● INPUT MATERIAL
────
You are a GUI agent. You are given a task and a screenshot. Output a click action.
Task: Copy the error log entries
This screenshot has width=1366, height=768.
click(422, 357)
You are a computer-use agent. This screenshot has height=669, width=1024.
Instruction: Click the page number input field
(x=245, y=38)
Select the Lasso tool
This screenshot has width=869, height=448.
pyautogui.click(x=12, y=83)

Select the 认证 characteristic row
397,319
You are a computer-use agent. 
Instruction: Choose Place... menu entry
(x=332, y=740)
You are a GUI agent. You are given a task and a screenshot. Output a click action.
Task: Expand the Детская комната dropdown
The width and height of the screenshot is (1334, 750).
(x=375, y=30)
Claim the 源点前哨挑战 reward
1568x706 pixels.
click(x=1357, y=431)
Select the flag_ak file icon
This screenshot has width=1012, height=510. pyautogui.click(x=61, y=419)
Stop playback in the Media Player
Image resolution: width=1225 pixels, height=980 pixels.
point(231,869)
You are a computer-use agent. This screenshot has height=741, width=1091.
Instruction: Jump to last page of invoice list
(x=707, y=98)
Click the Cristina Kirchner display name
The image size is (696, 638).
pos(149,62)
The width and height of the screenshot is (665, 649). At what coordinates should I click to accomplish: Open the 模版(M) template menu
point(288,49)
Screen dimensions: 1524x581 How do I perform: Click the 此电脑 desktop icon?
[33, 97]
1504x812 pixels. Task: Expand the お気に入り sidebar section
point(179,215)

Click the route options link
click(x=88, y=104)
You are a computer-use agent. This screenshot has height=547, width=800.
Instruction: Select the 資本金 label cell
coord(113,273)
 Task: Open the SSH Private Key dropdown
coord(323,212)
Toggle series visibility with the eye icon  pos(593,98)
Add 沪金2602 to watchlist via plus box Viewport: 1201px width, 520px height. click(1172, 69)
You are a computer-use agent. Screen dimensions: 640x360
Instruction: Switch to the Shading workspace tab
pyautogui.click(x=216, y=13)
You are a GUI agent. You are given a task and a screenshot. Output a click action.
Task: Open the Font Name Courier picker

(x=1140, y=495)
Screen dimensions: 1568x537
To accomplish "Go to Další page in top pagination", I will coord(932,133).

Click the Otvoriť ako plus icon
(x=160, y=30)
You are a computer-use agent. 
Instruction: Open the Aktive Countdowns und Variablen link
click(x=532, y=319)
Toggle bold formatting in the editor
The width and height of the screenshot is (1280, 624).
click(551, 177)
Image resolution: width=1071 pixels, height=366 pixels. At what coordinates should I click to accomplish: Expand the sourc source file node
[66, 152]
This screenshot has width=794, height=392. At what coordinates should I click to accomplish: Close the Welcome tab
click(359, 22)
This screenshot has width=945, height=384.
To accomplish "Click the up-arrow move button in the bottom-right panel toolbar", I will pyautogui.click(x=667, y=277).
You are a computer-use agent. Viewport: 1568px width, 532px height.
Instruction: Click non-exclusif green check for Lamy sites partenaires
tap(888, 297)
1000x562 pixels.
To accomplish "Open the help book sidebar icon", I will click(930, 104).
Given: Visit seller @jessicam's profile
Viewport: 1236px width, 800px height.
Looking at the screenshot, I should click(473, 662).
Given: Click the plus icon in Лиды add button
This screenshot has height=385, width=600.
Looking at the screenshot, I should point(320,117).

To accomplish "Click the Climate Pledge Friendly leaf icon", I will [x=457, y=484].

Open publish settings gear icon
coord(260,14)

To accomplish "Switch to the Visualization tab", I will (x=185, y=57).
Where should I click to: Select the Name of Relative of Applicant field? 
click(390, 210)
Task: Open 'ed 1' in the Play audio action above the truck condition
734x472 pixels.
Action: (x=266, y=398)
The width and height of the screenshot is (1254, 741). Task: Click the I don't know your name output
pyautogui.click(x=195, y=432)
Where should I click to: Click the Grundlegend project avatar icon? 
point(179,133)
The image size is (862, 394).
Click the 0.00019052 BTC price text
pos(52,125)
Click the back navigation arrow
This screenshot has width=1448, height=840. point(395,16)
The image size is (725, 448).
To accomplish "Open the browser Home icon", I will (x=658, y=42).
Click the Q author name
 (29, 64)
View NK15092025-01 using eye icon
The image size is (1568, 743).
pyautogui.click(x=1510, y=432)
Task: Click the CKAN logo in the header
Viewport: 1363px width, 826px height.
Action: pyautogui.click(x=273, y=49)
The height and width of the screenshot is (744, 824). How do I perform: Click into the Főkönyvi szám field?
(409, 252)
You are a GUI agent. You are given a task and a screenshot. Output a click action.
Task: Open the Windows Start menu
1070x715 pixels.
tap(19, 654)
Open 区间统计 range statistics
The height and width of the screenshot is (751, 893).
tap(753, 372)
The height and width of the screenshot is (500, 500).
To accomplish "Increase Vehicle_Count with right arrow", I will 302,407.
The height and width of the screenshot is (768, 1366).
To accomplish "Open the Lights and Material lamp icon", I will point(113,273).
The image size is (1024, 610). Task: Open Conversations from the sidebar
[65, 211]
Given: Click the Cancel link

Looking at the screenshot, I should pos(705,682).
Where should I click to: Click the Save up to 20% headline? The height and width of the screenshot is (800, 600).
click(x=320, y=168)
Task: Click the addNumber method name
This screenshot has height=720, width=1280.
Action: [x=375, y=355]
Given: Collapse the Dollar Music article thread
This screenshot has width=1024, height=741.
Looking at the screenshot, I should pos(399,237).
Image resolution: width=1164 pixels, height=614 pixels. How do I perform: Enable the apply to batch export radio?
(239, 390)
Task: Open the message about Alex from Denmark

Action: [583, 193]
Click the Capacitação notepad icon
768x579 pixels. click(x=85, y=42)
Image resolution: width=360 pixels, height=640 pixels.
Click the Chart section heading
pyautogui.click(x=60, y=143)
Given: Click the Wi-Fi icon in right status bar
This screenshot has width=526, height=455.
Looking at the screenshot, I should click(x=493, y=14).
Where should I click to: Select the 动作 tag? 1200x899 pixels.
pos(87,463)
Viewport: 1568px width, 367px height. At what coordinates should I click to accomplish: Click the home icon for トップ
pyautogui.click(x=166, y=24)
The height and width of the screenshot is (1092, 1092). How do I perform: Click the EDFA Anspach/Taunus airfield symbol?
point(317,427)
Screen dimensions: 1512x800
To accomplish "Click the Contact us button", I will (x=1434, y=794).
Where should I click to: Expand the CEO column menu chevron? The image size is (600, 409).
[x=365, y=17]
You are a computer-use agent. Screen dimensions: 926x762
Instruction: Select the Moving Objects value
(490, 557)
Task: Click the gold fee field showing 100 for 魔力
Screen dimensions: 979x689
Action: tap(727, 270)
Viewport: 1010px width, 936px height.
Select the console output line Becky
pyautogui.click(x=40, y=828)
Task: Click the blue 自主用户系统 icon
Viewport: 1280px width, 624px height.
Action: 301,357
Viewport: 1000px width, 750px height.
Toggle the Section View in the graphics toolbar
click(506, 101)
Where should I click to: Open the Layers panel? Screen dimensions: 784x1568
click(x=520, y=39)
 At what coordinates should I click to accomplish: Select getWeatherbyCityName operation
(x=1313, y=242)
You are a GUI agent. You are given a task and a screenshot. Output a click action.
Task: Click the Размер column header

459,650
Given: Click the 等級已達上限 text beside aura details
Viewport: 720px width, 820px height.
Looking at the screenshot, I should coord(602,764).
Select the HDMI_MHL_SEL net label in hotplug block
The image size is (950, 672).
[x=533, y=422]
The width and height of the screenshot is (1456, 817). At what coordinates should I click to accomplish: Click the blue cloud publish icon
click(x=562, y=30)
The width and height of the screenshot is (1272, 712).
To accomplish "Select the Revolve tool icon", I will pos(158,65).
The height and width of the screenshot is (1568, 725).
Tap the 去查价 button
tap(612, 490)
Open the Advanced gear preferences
────
● AIM OF THE TASK
Lines from the start of the material through the line containing "has height=669, width=1024." are wanted. Write them out exactly.

● TASK ANSWER
You are a GUI agent. You are given a task and a screenshot. Output a click action.
Task: Copy the error log entries
This screenshot has width=1366, height=768.
click(422, 357)
You are a computer-use agent. This screenshot has height=669, width=1024.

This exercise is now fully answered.